Have they destroyed much of the developer good will? I’m sure some developers would say yes, others might just shrug. Certainly I don’t think the same level of ‘loyalty’ to the platform is there.”

— Ben Gottlieb, Founder, Stand Alone

And indeed, both Hinds and Gottlieb say that prior to the announcement of the Pre and Web OS, they’d been dialing back emphasis on future Palm OS development and spending more time on iPhone and Google’s (GOOG) Android mobile OS. “The demand just isn’t there, and the market is shrinking fast,” says Gottlieb. “We’ve refocused our efforts on iPhone, and are looking quite intently at Android.”

For its part, Palm may be looking more forward than backward, aiming to attract a new developer base rather than relying heavily on its old one. In any case, neither Hinds nor Gottlieb has written Palm off entirely. “We’re very intrigued by the new Web OS, and will definitely take a closer look when the SDK and devices become available,” says Gottlieb. Hinds says Blue Nomad will port its apps to Web OS if customers adopt the device in any meaningful numbers.

Still, Gottlieb and Hinds both have substantial reservations about the platform’s chances for success in an already crowded market. “I’m not sure the world needs yet another mobile OS,” says Hinds. “I’d have been much more excited if their software stack were running on top of Android.
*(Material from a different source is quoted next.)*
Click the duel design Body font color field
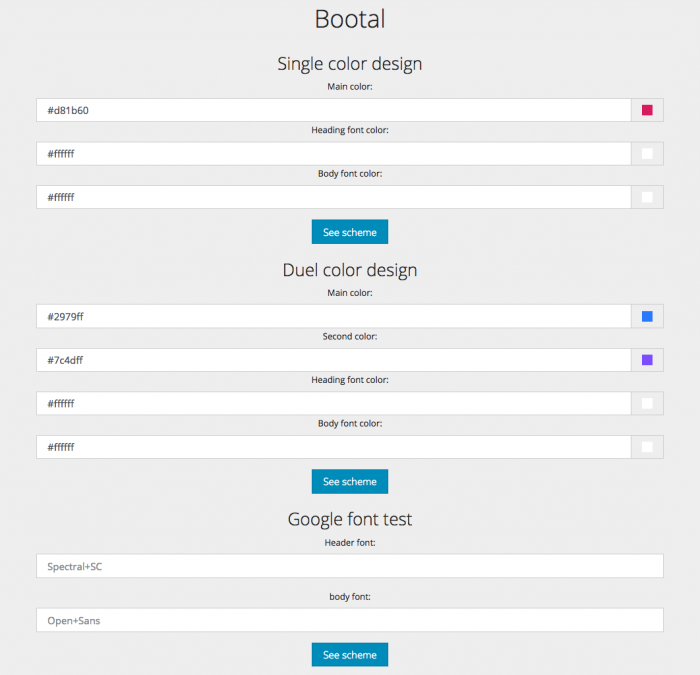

It’s just not clear to me which market segment the Pre is targeting. Watching the keynote, it appeared to be more focused on advanced users of mobile devices, the Web, and social-networking applications. Are there are enough of those people to really sustain Palm in the long run? Is it sufficiently differentiated from the iPhone? I don’t think so,” she adds, noting that that there’s nothing to prevent Apple (AAPL) from copying such Palm innovations as its unified inbox.
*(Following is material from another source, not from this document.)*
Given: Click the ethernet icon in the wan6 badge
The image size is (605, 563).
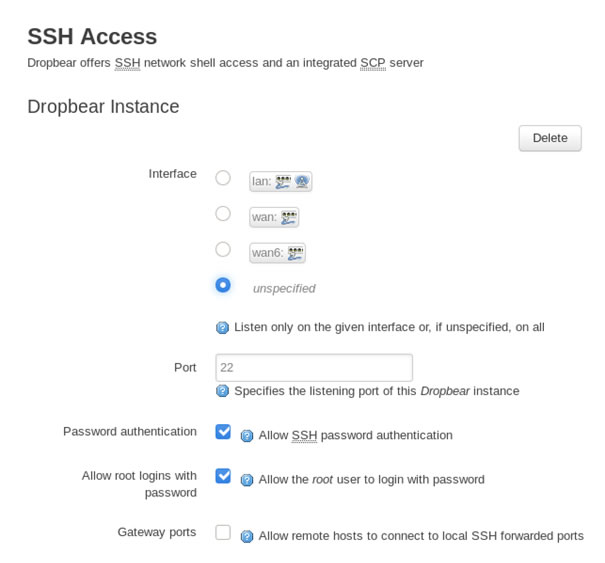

Raven Zachary, founder of iPhoneDevCamp, an iPhone advisor, and contributing analyst with The 451 Group agrees. “I think Palm overestimates its opportunity relative to Apple,” he says. “This is not a platform that effectively competes with iPhone. It competes with the other smartphone platforms. With Pre, Palm is back in the game, but not a game with Apple–a game with Google, RIM (RIMM), and Microsoft (MSFT), as a second-tier smartphone platform.”

Which is, of course, a much, much easier game in which to play–and perhaps even for Palm to win. But how? Get the Pre to market fast, promote the hell out of it and do its best to court developers–old and new.

“They need to convince consumers to buy the phones, and developers to write apps,” Hinds quips. “And as far as getting developers on board, I’m sure they will if enough devices are sold. But I don’t think a developer will necessarily start writing for Web OS just because he or she had been previously a Palm developer. And supporting more than two platforms [e.g., iPhone and Android] is very challenging for the smaller developers that drove a lot of the innovation on PalmOS.”

Palm, it should be noted, plans to do all it can to encourage developers to do just that. “Palm OS developers are very important to us,” says Palm spokesperson Lynn Fox. “There are a number of ways to migrate data from an existing PDB file to a new webOS app, and soon we will share more information for developers with Palm OS applications who want to build webOS applications.”

“For the OS to succeed, I think Palm really has to execute quickly,” says Gottlieb. “They’ve shown a stellar product, but if it doesn’t hit the market soon, they’re liable to get equaled or surpassed by other players in the market…well, one player really,” he adds, referring to Apple. “To be honest, we weren’t expecting anything of this level out of Palm. They really hit a home run with the design and architecture of the OS, at least in terms of what’s been disclosed. Last week, I would not have projected a bright future for Palm, but the Pre has a lot of promise.”